SOURCE.
# # #

If we exist, if our parents and their parents have existed, then it is proper to believe in the Parent of the whole creation. If He is not we are nowhere. He is one and yet many; He is smaller than an atom, and bigger than the Himalayas. He is contained even in a drop of the ocean, and yet not even the seven seas can compass Him. Reason is powerless to know Him. He is beyond the reach or grasp of reason. But I need not labour the point. Faith is essential in this matter. My logic can make and unmake innumerable hypotheses. An atheist might floor me in a debate. But my faith runs so very much faster than my reason that I can challenge the whole world and say, 'God is, was and ever shall be.'
But those who want to deny His existence are at liberty to do so. He is merciful and compassionate. He is not an earthly king needing an army to make us accept His sway. He allows us freedom, and yet His compassion commands obedience to His will. But if any one of us disdain to bow to His will, He says * 'So be it. My sun will shine no less for thee, my clouds will rain no less for thee. I need not force thee to accept my sway.' Of such a God let the ignorant dispute the existence. I am one of the millions of wise men who believe in Him and am never tired of bowing to Him and singing His glory.

Young India,
21-1-'26. pp. 30-31

There is an indefinable mysterious Power that pervades everything. I feel it, though I do not see it. It is this unseen Power which makes itself felt and yet defies all proof, because it is so unlike all that I perceive through my senses. It transcends the senses.

# # #

STORED DATA.
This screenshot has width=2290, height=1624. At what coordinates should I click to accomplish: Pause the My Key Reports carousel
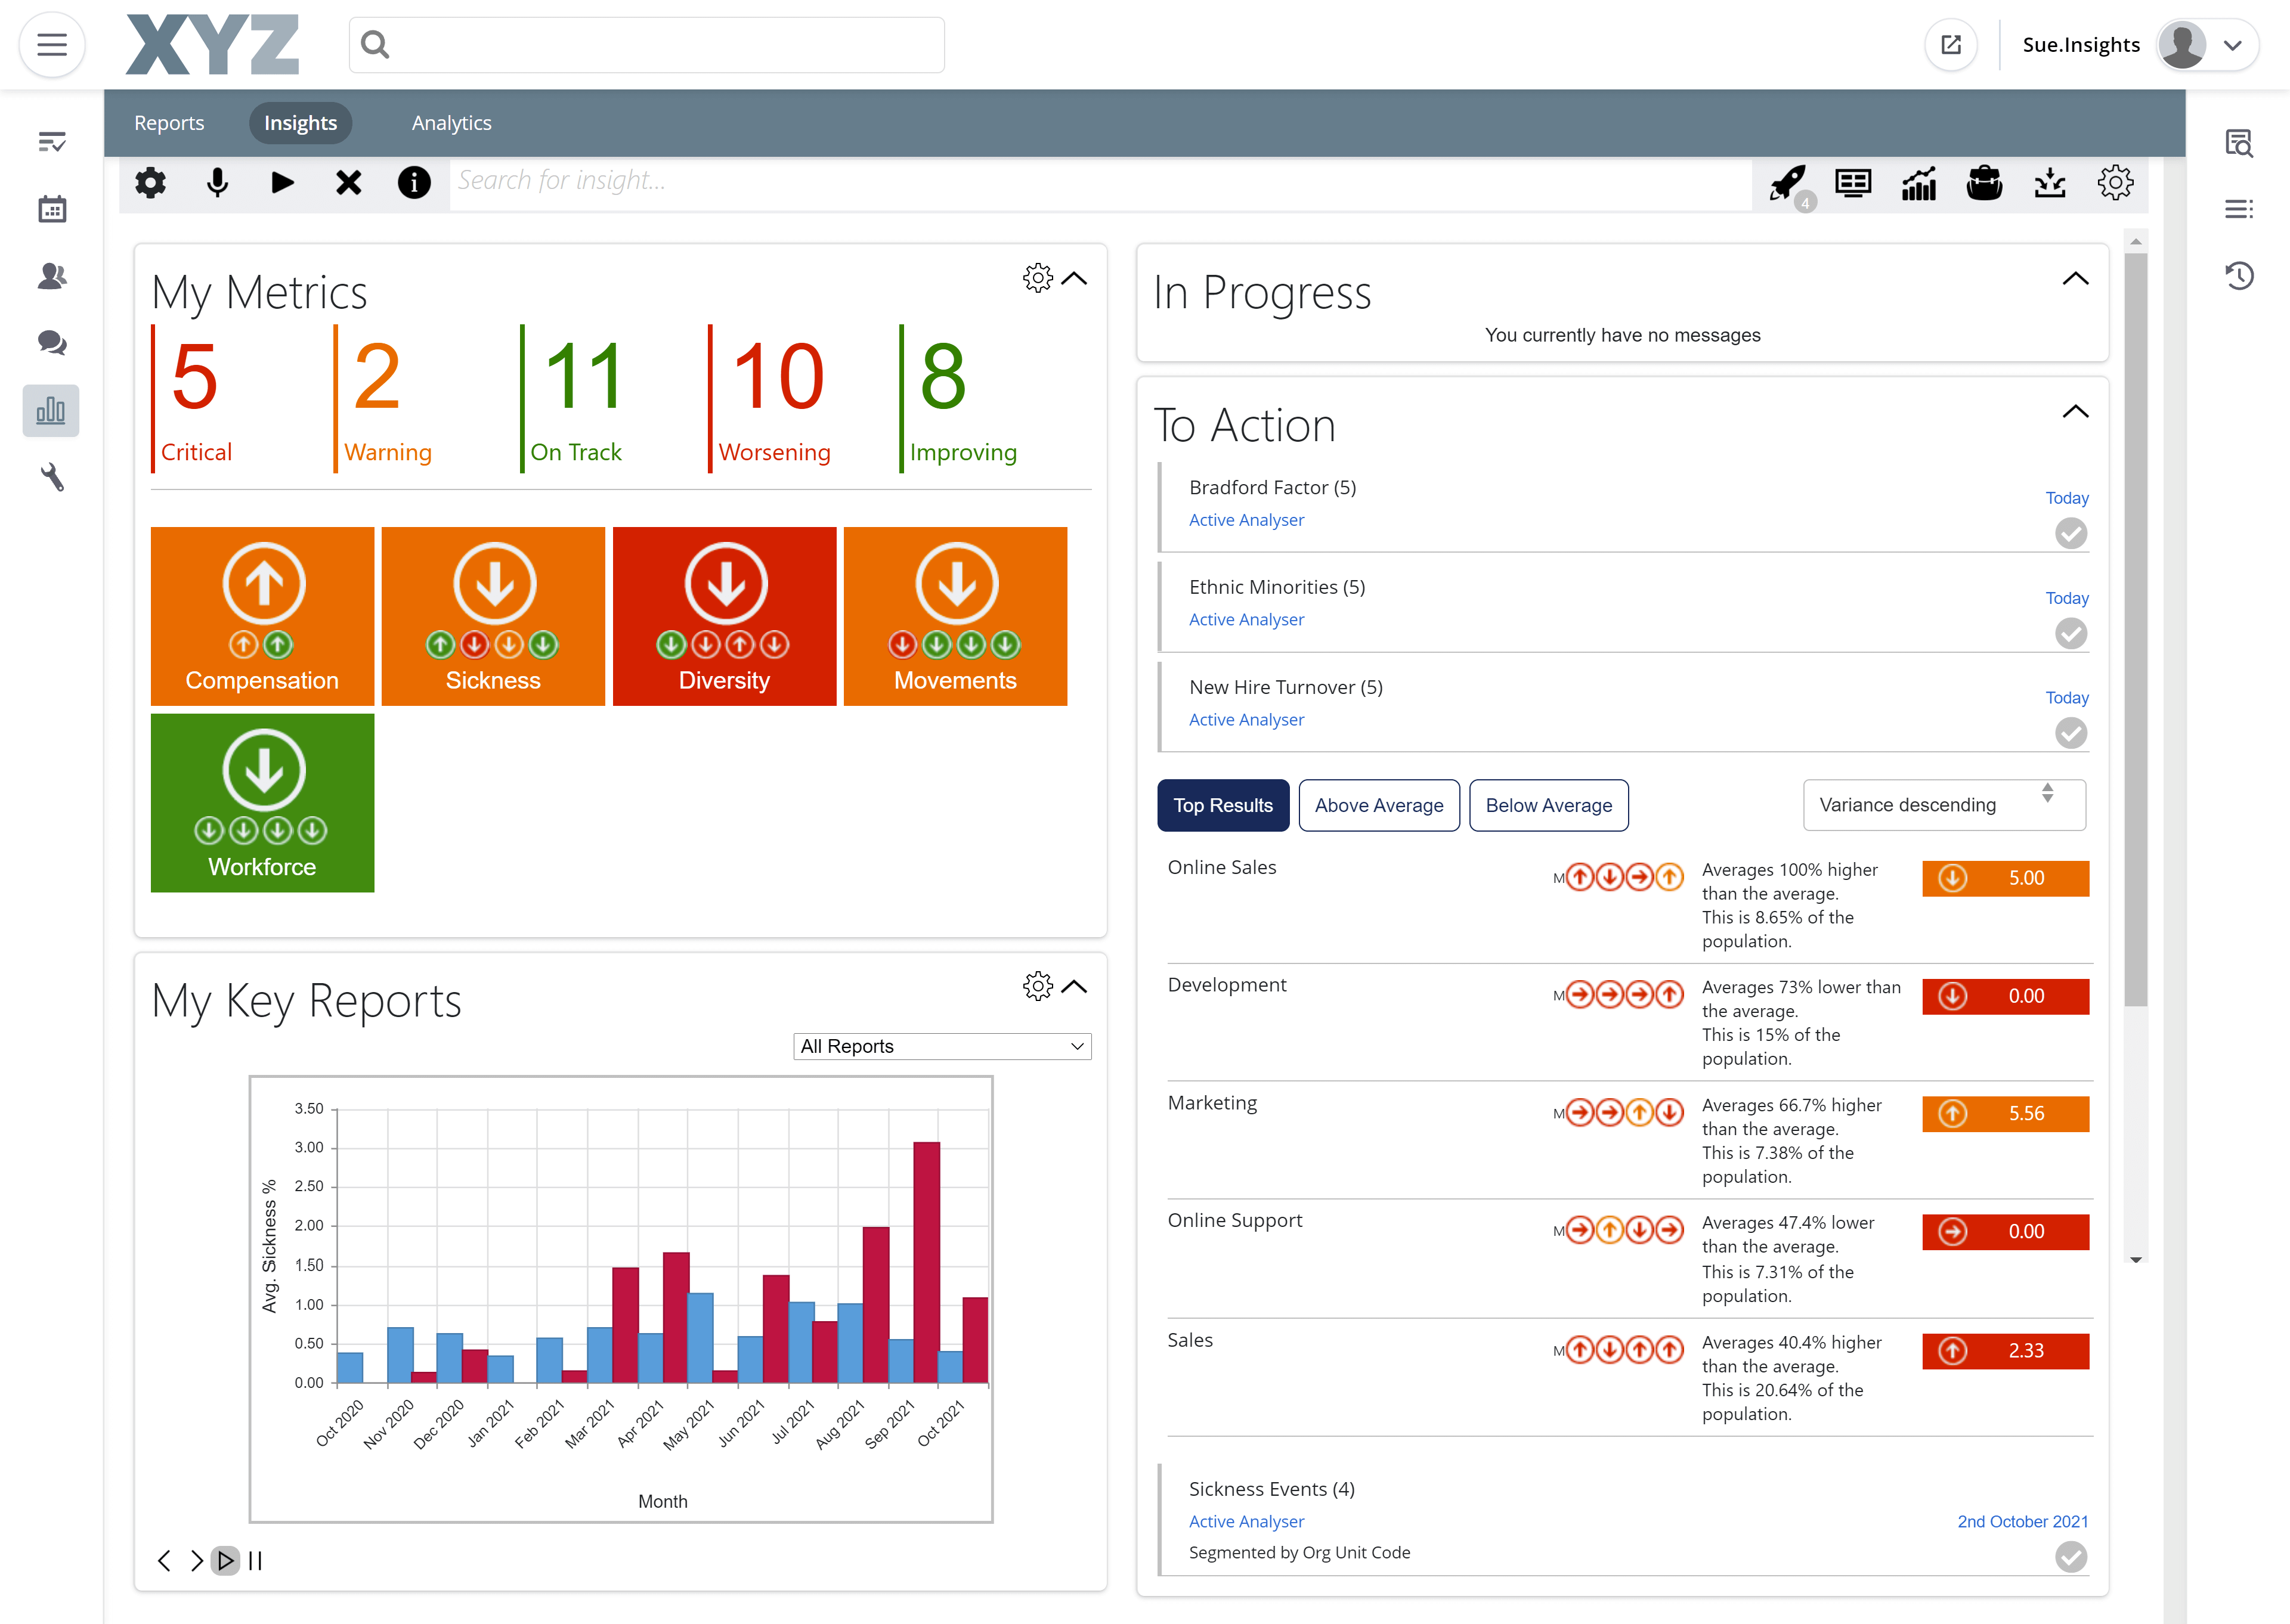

# # #

TASKS TO COMPLETE.
1: From the text on belief in God, list every adjective used directly before the word "Power".
2: For each statement, say whether it agrees with the text on belief in God. Answer yes or no, and quote the deciding words.
(a) Reason can come to know God.
(b) People who want to deny God's existence are free to do so.
(c) The unseen Power can be proved.
3: Rewrite the part of the text on belief in God starting with "There is an" and going on through "transcends the senses.", changing "Power" to "Force" wherever it appears.

ANSWERS TO THE PROBLEMS.
1:
- indefinable
- mysterious
- unseen

2:
(a) No: "Reason is powerless to know Him."
(b) Yes: "But those who want to deny His existence are at liberty to do so."
(c) No: "It is this unseen Power which makes itself felt and yet defies all proof"

3:
There is an indefinable mysterious Force that pervades everything. I feel it, though I do not see it. It is this unseen Force which makes itself felt and yet defies all proof, because it is so unlike all that I perceive through my senses. It transcends the senses.